**WHAT THE TASK ASKS**
Present all of the data below as a numbered list, one line per entry, leaving out any blank lines.

**THE DATA**
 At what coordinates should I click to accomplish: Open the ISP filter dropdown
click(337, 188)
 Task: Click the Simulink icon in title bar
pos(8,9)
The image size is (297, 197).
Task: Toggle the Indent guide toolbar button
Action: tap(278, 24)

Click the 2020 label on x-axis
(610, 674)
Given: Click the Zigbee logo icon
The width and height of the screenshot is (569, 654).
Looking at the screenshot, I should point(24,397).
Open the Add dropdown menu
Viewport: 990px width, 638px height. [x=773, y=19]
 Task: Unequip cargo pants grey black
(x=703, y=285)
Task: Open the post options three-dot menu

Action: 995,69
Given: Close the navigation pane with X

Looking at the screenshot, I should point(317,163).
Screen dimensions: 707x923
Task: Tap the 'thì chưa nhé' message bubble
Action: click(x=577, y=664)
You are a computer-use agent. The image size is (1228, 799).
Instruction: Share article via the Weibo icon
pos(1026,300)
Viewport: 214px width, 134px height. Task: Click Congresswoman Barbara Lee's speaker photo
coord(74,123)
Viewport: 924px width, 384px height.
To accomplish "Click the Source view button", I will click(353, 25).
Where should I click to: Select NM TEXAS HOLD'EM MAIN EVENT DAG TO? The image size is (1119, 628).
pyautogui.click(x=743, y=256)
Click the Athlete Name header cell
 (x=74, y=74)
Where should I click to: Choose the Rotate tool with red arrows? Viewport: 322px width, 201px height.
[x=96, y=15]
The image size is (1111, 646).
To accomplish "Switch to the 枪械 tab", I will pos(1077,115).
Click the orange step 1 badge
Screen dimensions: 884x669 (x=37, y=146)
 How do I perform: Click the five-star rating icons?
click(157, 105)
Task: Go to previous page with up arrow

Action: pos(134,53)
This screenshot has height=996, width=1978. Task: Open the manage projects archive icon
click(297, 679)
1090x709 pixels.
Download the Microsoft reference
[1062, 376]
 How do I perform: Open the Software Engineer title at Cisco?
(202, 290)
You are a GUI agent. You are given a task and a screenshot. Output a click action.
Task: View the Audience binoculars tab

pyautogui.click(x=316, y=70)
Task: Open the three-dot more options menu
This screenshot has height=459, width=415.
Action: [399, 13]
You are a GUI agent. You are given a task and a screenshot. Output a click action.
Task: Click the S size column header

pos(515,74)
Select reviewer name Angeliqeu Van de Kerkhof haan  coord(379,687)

**WRITTEN ANSWER**
1.  At what coordinates should I click to accomplish: Open the ISP filter dropdown
2. click(337, 188)
3.  Task: Click the Simulink icon in title bar
4. pos(8,9)
5. The image size is (297, 197).
6. Task: Toggle the Indent guide toolbar button
7. Action: tap(278, 24)
8. Click the 2020 label on x-axis
9. (610, 674)
10. Given: Click the Zigbee logo icon
11. The width and height of the screenshot is (569, 654).
12. Looking at the screenshot, I should point(24,397).
13. Open the Add dropdown menu
14. Viewport: 990px width, 638px height. [x=773, y=19]
15.  Task: Unequip cargo pants grey black
16. (x=703, y=285)
17. Task: Open the post options three-dot menu
18. Action: 995,69
19. Given: Close the navigation pane with X
20. Looking at the screenshot, I should point(317,163).
21. Screen dimensions: 707x923
22. Task: Tap the 'thì chưa nhé' message bubble
23. Action: click(x=577, y=664)
24. You are a computer-use agent. The image size is (1228, 799).
25. Instruction: Share article via the Weibo icon
26. pos(1026,300)
27. Viewport: 214px width, 134px height. Task: Click Congresswoman Barbara Lee's speaker photo
28. coord(74,123)
29. Viewport: 924px width, 384px height.
30. To accomplish "Click the Source view button", I will click(353, 25).
31. Where should I click to: Select NM TEXAS HOLD'EM MAIN EVENT DAG TO? The image size is (1119, 628).
32. pyautogui.click(x=743, y=256)
33. Click the Athlete Name header cell
34.  (x=74, y=74)
35. Where should I click to: Choose the Rotate tool with red arrows? Viewport: 322px width, 201px height.
36. [x=96, y=15]
37. The image size is (1111, 646).
38. To accomplish "Switch to the 枪械 tab", I will pos(1077,115).
39. Click the orange step 1 badge
40. Screen dimensions: 884x669 (x=37, y=146)
41.  How do I perform: Click the five-star rating icons?
42. click(157, 105)
43. Task: Go to previous page with up arrow
44. Action: pos(134,53)
45. This screenshot has height=996, width=1978. Task: Open the manage projects archive icon
46. click(297, 679)
47. 1090x709 pixels.
48. Download the Microsoft reference
49. [1062, 376]
50.  How do I perform: Open the Software Engineer title at Cisco?
51. (202, 290)
52. You are a GUI agent. You are given a task and a screenshot. Output a click action.
53. Task: View the Audience binoculars tab
54. pyautogui.click(x=316, y=70)
55. Task: Open the three-dot more options menu
56. This screenshot has height=459, width=415.
57. Action: [399, 13]
58. You are a GUI agent. You are given a task and a screenshot. Output a click action.
59. Task: Click the S size column header
60. pos(515,74)
61. Select reviewer name Angeliqeu Van de Kerkhof haan  coord(379,687)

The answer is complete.